Ned Freemont stepped out through his patio doors. Lisette flowed to one side, pressing back into the deeper black along the retaining wall, giving me working room.
“Who’s there?” the intern demanded again. You could see him in the growing dawn light. He was in his shirtsleeves, his tie yanked down sloppily. He was a little unsteady, as if he’d been putting a shot glass to good use, and he looked young and scared.
“Don’t tense, Doc. It’s the law,” I replied, staying back in the shadows beside the garage. “Deputy Pulaski, L.A. County. I was one of the guys up at the murder scene.”
“Murder?” I saw him weave a little under the impact of the word.
“Uh-huh,” I replied, stepping out onto the patio. “I’m just here collecting a little more evidence. Oh, and I’m collecting you, too. You’re under arrest for the murder of Dorothy Kurtz.”
“What... what are you talking about?” His voice started to lift. “Dorothy committed suicide. They said...”
I shook my head, taking a step closer. “Nah, you killed her. Premeditated and in the first degree, and, speaking as a cop, may I say thanks. In a world of plain old day-in day-out mayhem, this is the first time I’ve ever worked one of these fancy, set-up killings like Ellery Queen writes about. It’s been a charge.”
“You’re crazy!” His voice was cracking now. “I was nowhere near Dorothy when she...”
“That was the whole idea, wasn’t it? For you to be alibied and in the clear when her car went into the canyon?”
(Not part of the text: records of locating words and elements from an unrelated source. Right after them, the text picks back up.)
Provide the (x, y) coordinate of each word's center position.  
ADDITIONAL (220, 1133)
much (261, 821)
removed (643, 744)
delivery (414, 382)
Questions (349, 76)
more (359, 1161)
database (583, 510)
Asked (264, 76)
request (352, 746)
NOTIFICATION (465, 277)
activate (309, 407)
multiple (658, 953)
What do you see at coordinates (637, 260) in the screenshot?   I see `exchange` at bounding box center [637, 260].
Before he could speak again I held out my left hand with the sheaf of bread slices in it, just starting to turn leathery. “Didn’t your mama ever tell you about the starving kids in China? That was a good half a loaf thrown away in your garbage. But then, you needed the plastic bread bag to pack the ice in.”
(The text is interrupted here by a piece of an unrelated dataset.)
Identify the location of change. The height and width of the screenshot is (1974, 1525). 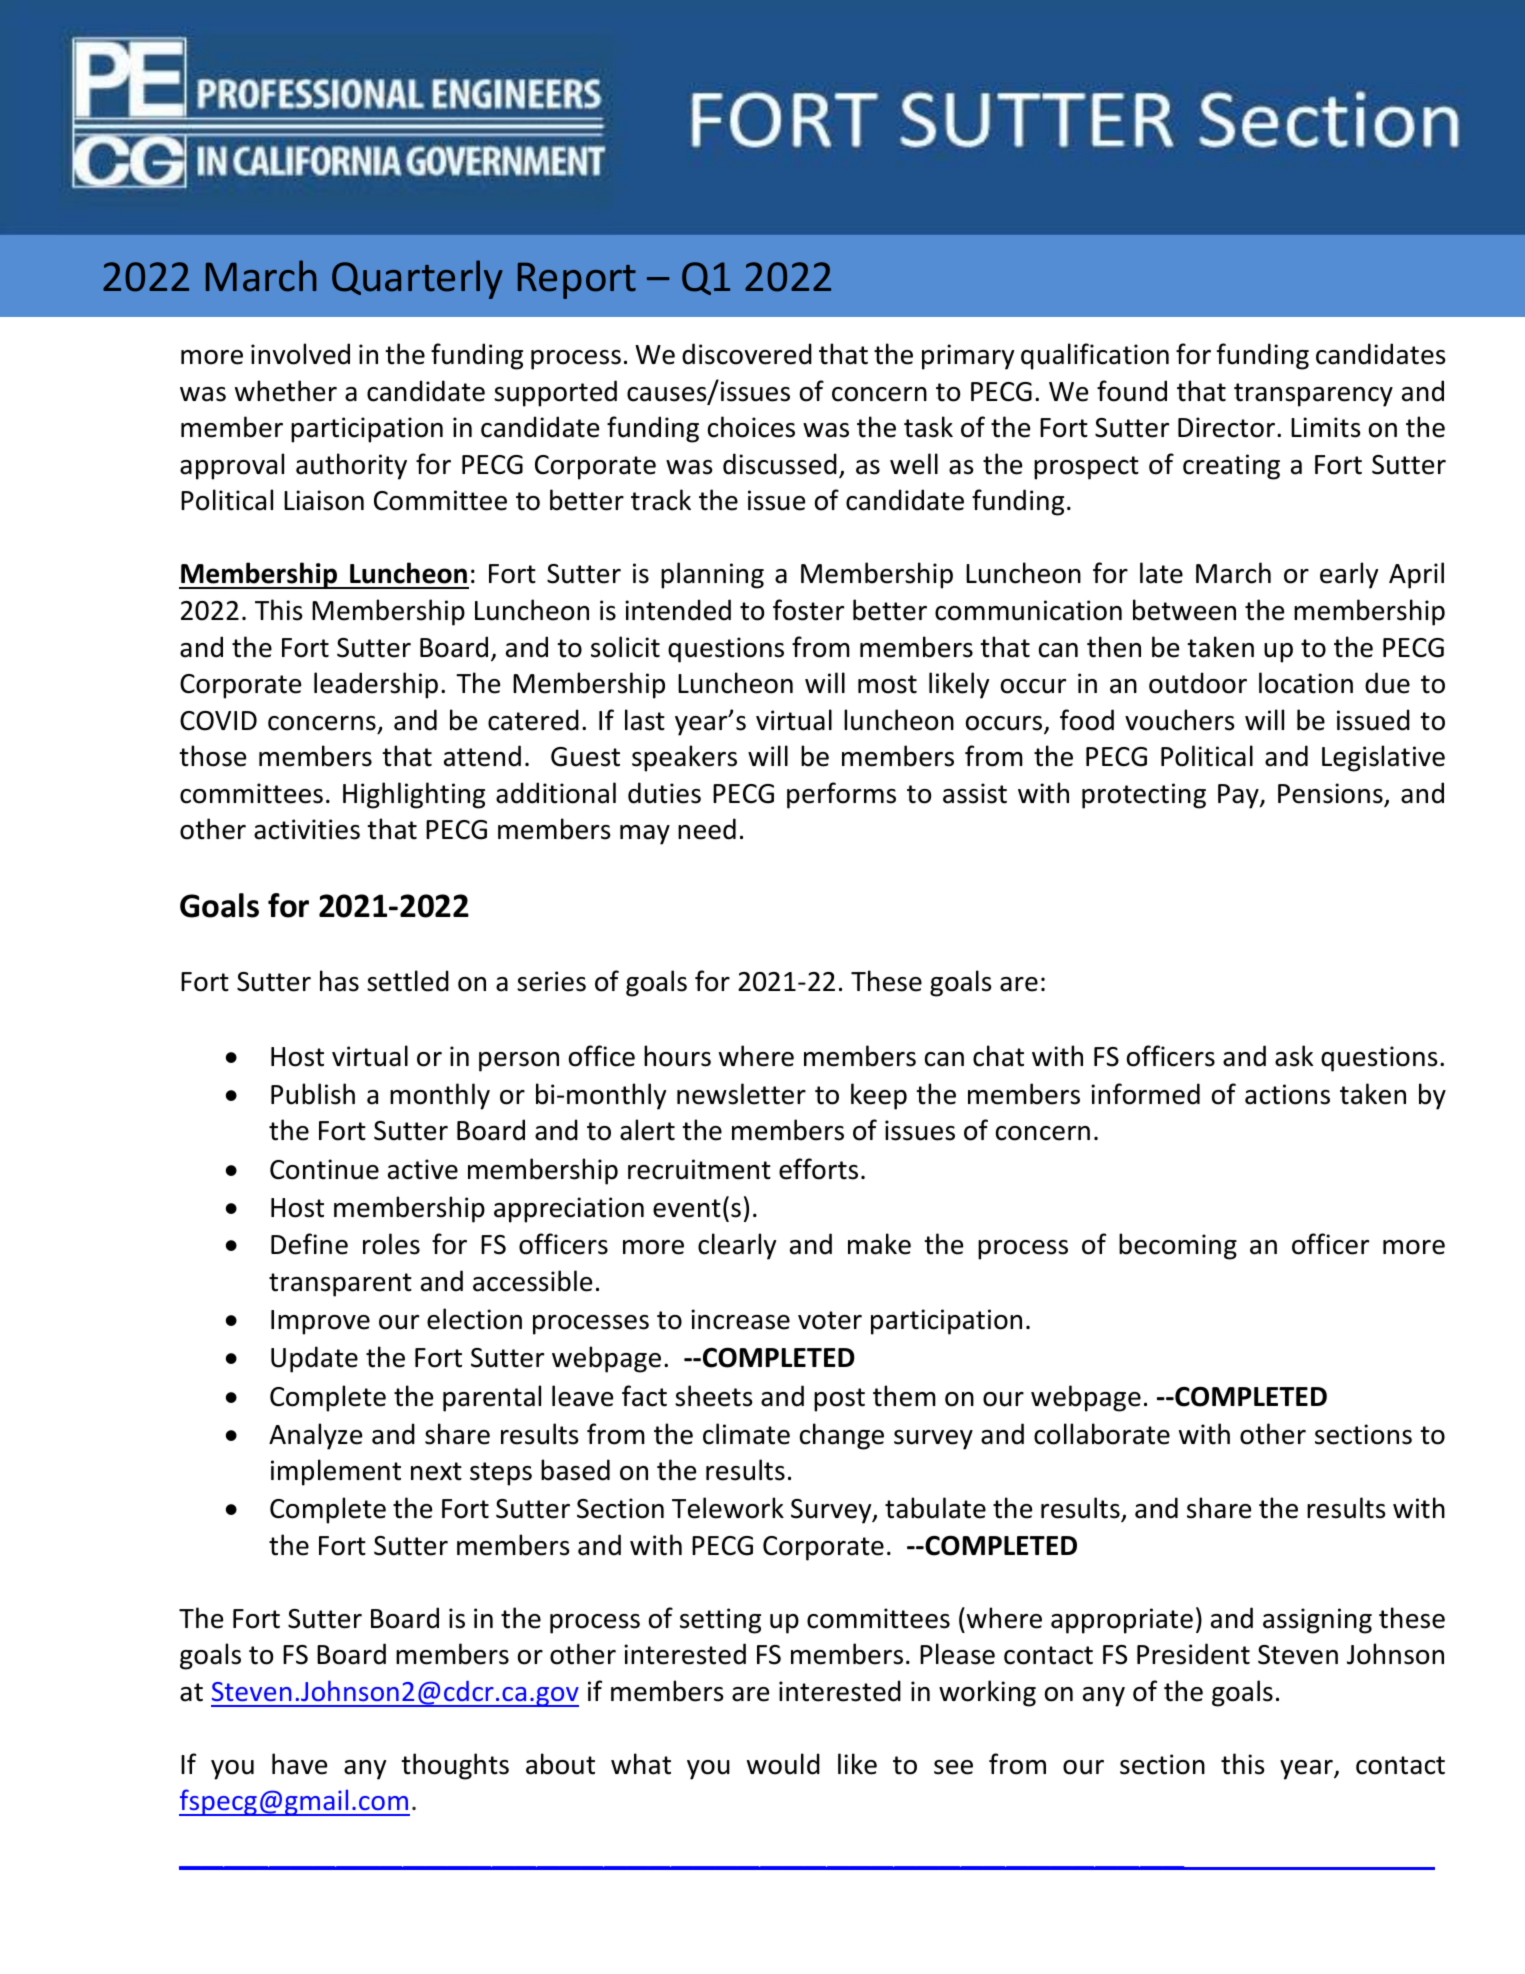
(842, 1436).
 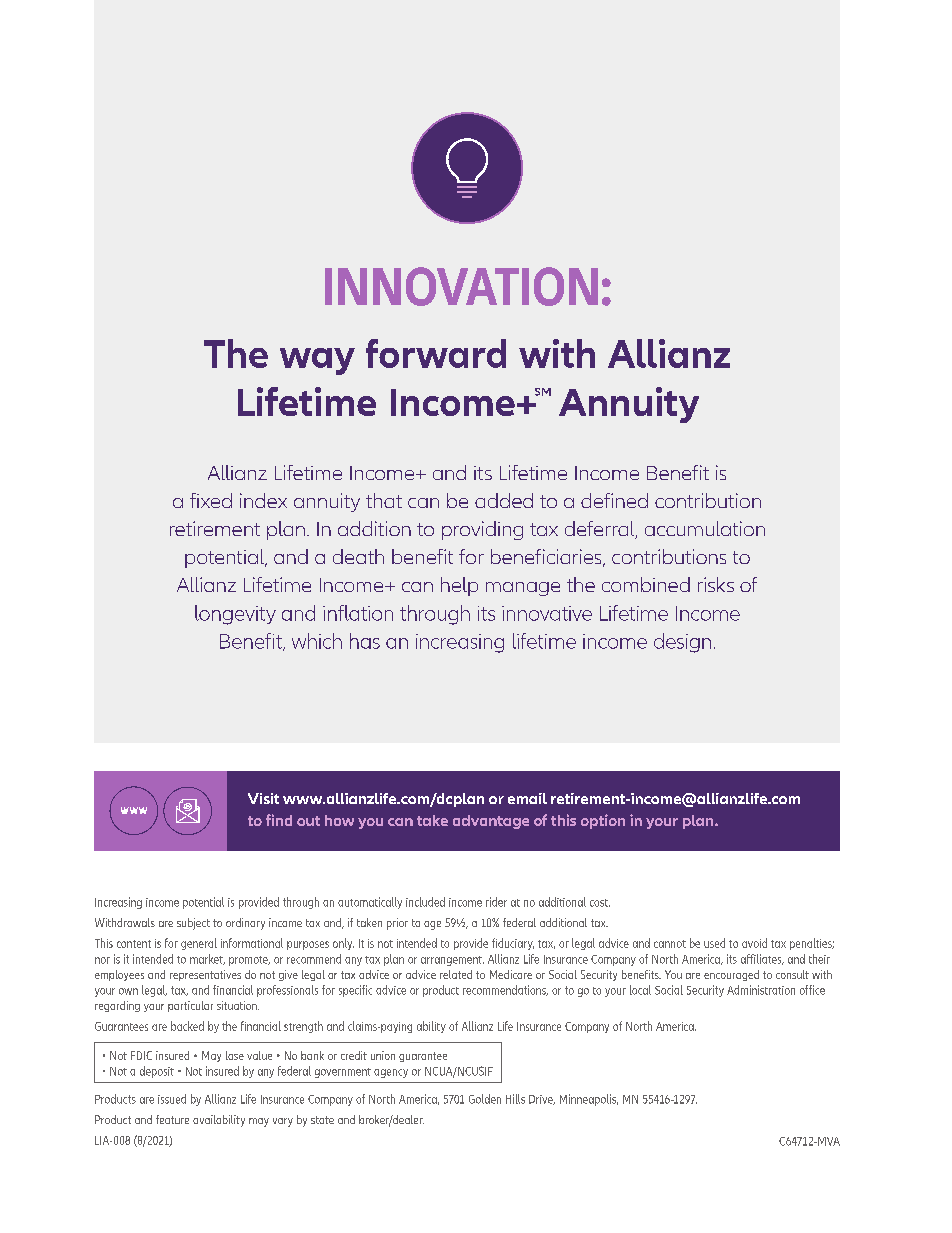 I want to click on way, so click(x=317, y=361).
He stared at the bread in my hand as I eased in another step. “You dumped the bread out of the bag and emptied your ice trays into it. Then you tied off the end of the bag with five or six feet of string. You put it in your car and you drove up to the overview for your lovers’ showdown.
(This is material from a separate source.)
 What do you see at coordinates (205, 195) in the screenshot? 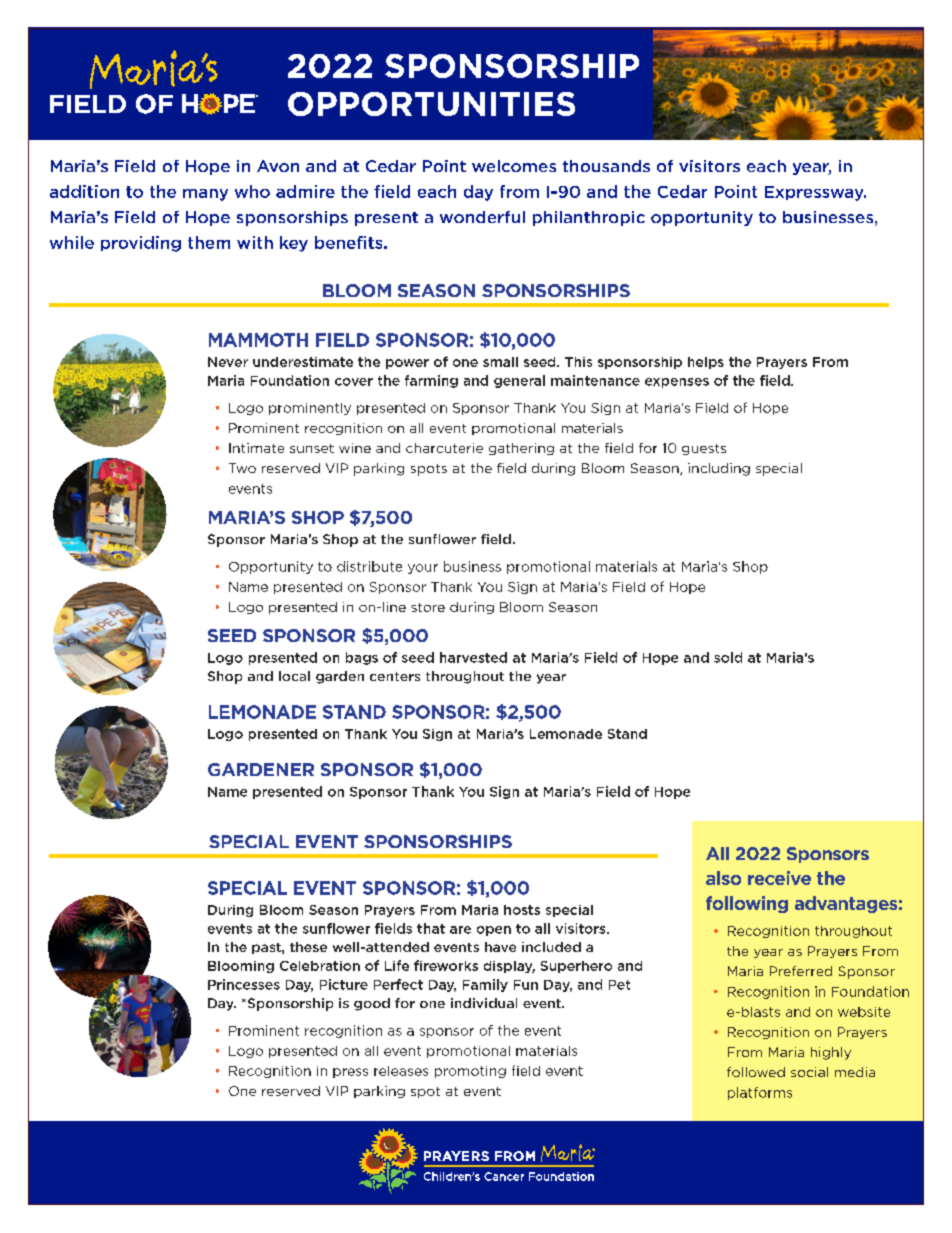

“Oh, and Miss Kurtz didn’t call you. You called her and asked her to meet you there. You had the terrain all scoped out. And, as you’d figured, there were other couples at the turnout, enjoying the view. It’s a popular place on Saturday night. You wanted witnesses but distracted ones. People who wouldn’t be paying too close attention to what you were up to.
“You pulled in alongside Dorothy Kurtz's Studebaker, got out of your car and into hers. She was pissed and you had words. Not many, because you’d already made up your mind to kill her.”
“No!”
“Oh yeah,” I insisted. “You’re an intern at a receiving hospital. You’ve seen plenty of car-crash victims. You know how people die. So you reached over, grabbed her by the hair, and smashed her throat across the steering wheel, maybe a couple of times, crushing her larynx. Then you held her while she convulsed and suffocated to death.”
He didn’t say anything this time. It was just a sound.
“As a doc,” I continued, “you’d also know how the warm night would blur the coroner’s ability to estimate the exact time of death, but you still had to move fast. You also didn’t want those witnesses to be able to see just exactly what you’d be doing when you got out of her car, so you disabled the dome light by removing the bulb.